A new study on fruit flies has revealed how stem cells win the battle for survival.
"Our work exemplifies how one signal coordinately maintains two types of stem cells in a single niche, or microenvironment," said Dr Erika Matunis, associate professor of cell biology at the Johns Hopkins School of Medicine.
Advertisement"What we found may emerge as common themes of mammalian stem cell niches as they become better characterized," Matunis added.
During the study, researchers looked at fruit fly testes where two different stem cells exist: germline stem cells which give rise to sperm, and somatic stem cells which develop into non-reproductive cell types.
They grew flies lacking the SOCS protein, which controls other molecules that promote stem cell growth.
SOCS normally ensures that the right numbers of stem cells are present in the stem cell niche, a region at the far end of the fly testis where new cells are born.
In a normal testis, the germline stem cells are surrounded by somatic stem cells at a ratio of about one germline stem cell for every two somatic stem cells.
The researchers isolated testes from flies lacking SOCS and, under a microscope, counted the number of germline stem cells and somatic stem cells. They found that nearly half of the germline stem cells were gone and the somatic stem cells appeared to be occupying that space.
"The somatic stem cells almost look like they've invaded the niche area," says Melanie Issigonis, a graduate student in the Biochemistry, Cellular, and Molecular Biology graduate program at Johns Hopkins.
To figure out where the lost germline stem cells went and how they lost the battle for space, the team returned to the microscope.

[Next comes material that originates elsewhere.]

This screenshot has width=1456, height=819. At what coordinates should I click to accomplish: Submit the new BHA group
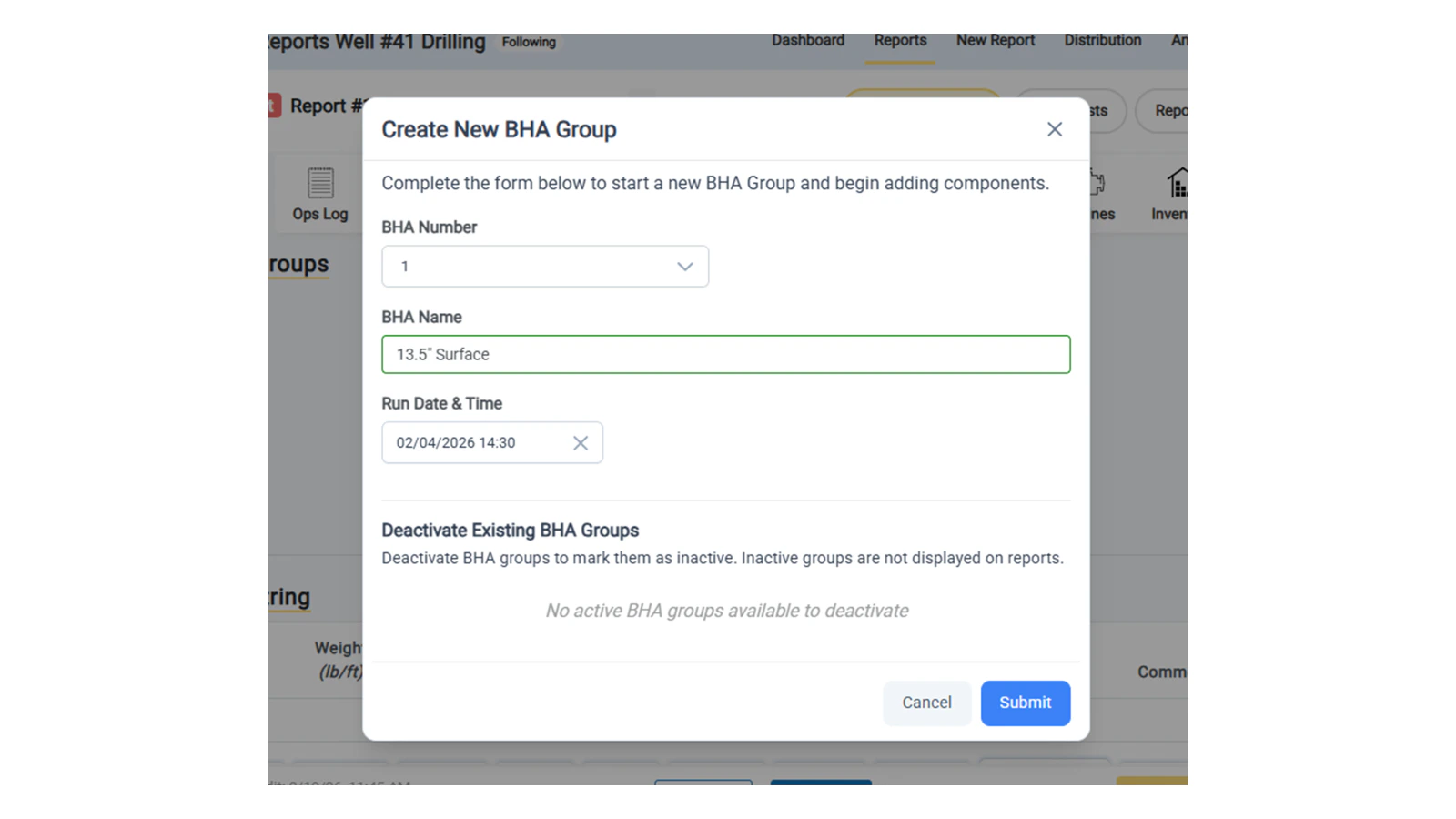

This time, they examined the cells for whether they contained integrin, a protein that helps cells stick to each other.
According to Matunis, the increase in integrin allows somatic stem cells to gain the upper hand because they can stick to the niche better than neighboring germline stem cells can.
Though the somatic stem cells were invading the niche, germline stem cells were not dying. In the microscope images, the team found that all remaining germline stem cells still looked alive and healthy, but elbowed out of their niche by somatic stem cells.
Matunis says no matter how healthy a germline stem cell is, if it cannot stick, it will eventually be outcompeted by the somatic cells and pushed all the way out of the niche.
The study appears in journal Science.